Leitsatz

Zwei miteinander verheiratete griechische Staatsangehörige stritten sich über den Aufenthalt ihrer beiden minderjährigen Kinder. Beide nahmen für sich in Anspruch, bis zu ihrer Trennung den Hauptteil der elterlichen Verantwortung getragen zu haben und die Erziehung und Betreuung der Kinder gewährleisten zu können. Beide Kinder lebten seit ihrer Geburt ununterbrochen in der Bundesrepublik Deutschland. Nach Anhängigkeit des Sorgerechtsverfahrens betrieb der Ehemann im Laufe des Jahres 2003 in Griechenland ein Verfahren auf Scheidung der Ehe und auf Regelung der elterlichen Sorge.

 

Sachverhalt

Miteinander verheiratete Eltern zweier minderjähriger Kinder stritten sich über deren Aufenthalt. Beide Eltern war griechische Staatsangehörige muslimischen Glaubens, hatten am 14.6.1993 geheiratet und sich im März 2003 getrennt. Die Ehefrau lebte zunächst über einen Zeitraum von mehreren Wochen in einem Frauenhaus und bezog dann im April 2003 mit den Kindern eine eigene Wohnung.

Die Ehefrau begehrte die Übertragung des Aufenthaltsbestimmungsrechts für beide Kinder auf sich.

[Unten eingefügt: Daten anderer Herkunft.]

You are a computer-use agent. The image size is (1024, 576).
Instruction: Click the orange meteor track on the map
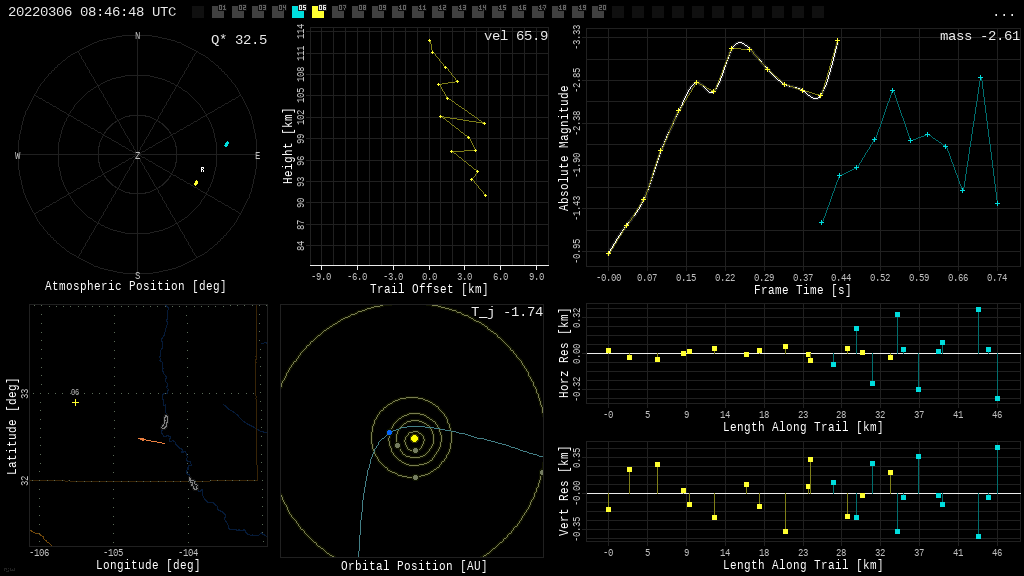tap(152, 440)
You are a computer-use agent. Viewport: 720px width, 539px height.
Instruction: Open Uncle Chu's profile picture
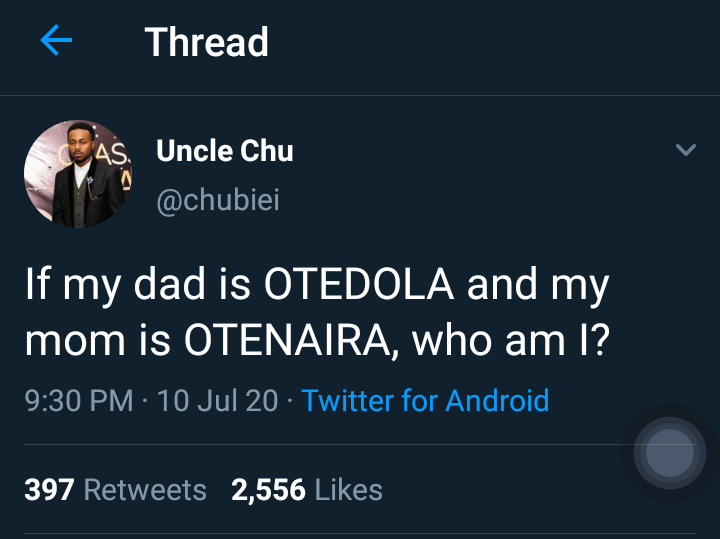[x=78, y=174]
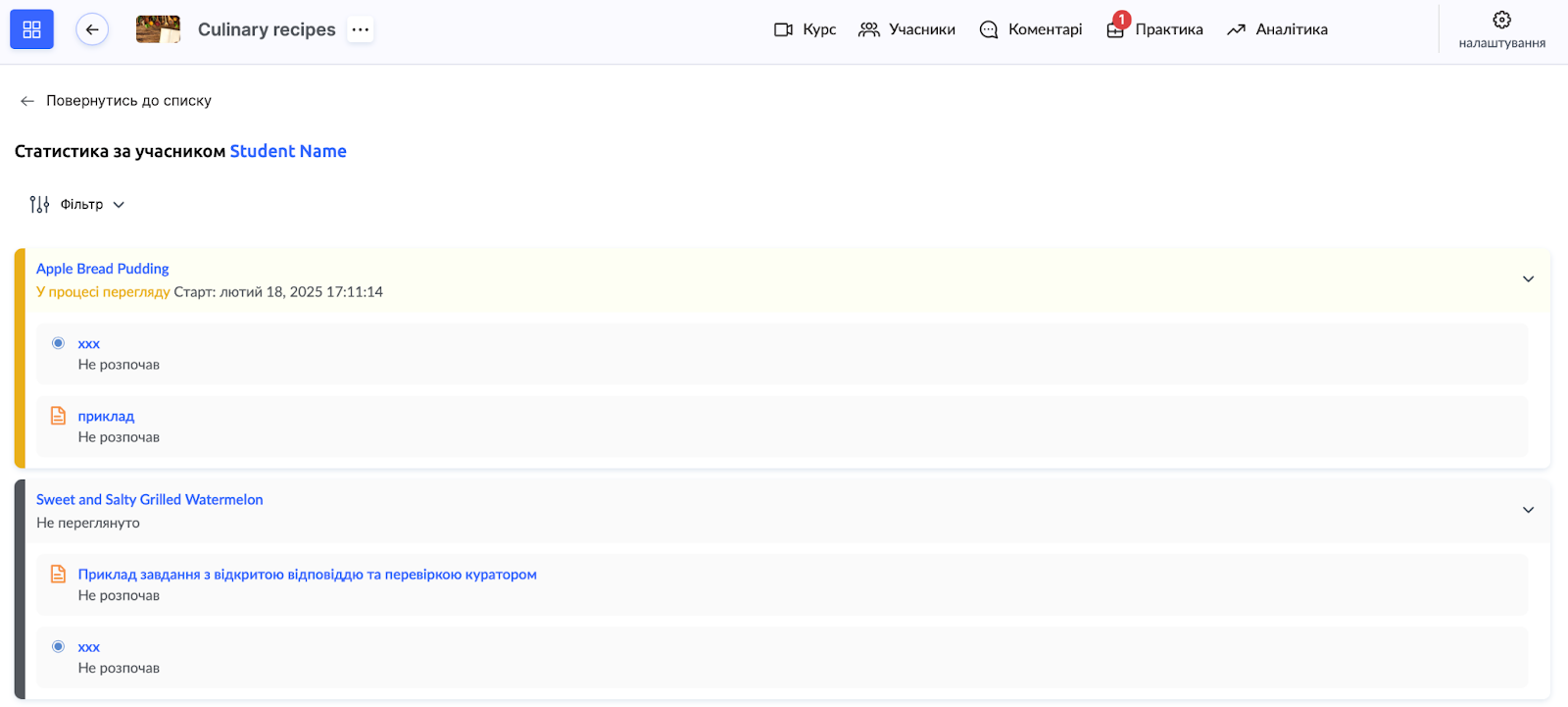Click the round back arrow button
1568x707 pixels.
[92, 29]
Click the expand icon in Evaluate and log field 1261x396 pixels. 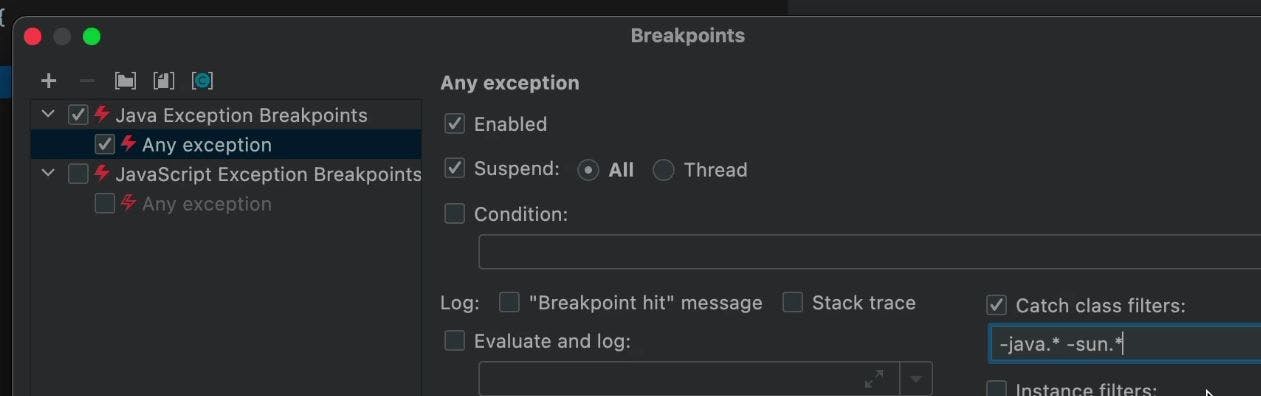pyautogui.click(x=874, y=379)
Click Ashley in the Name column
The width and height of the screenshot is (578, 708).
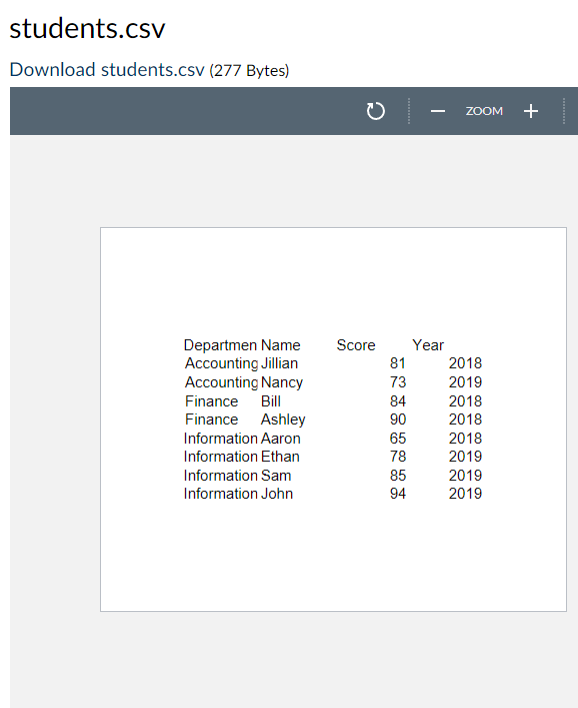283,419
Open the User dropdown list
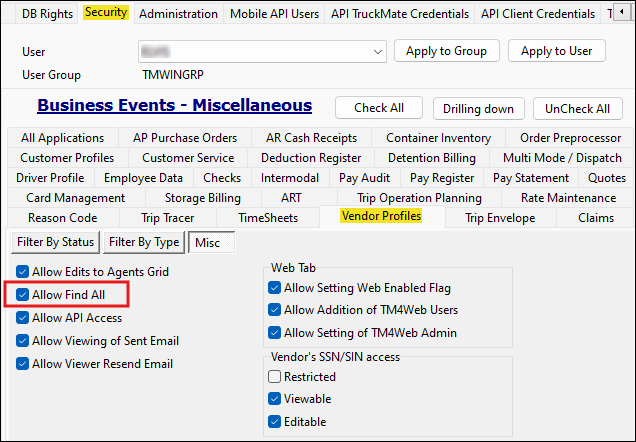 tap(377, 51)
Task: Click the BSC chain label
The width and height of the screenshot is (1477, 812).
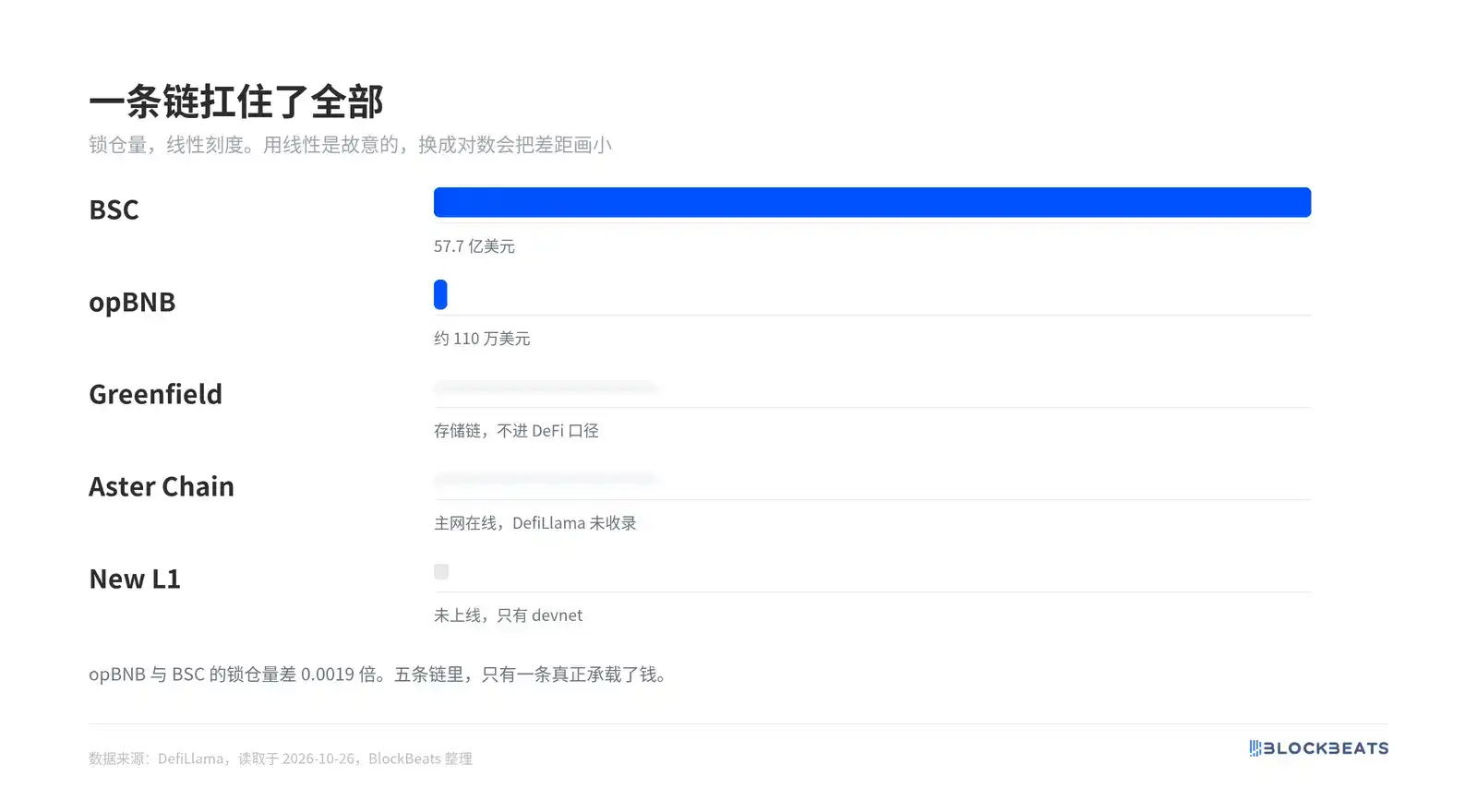Action: tap(114, 209)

Nach Anhörung der Eltern und der Kinder und Einholung eines schriftlichen Sachverständigengutachtens wurde das Aufenthaltsbestimmungsrecht für beide Kinder von einem inländischen FamG auf den Ehemann übertragen. Zugleich wurde der Umgang der Kinder mit ihrer Mutter geregelt.

Gegen diesen Beschluss legte die Ehefrau Beschwerde ein und begehrte weiterhin die Übertragung des Aufenthaltsbestimmungsrechts für die Kinder auf sich.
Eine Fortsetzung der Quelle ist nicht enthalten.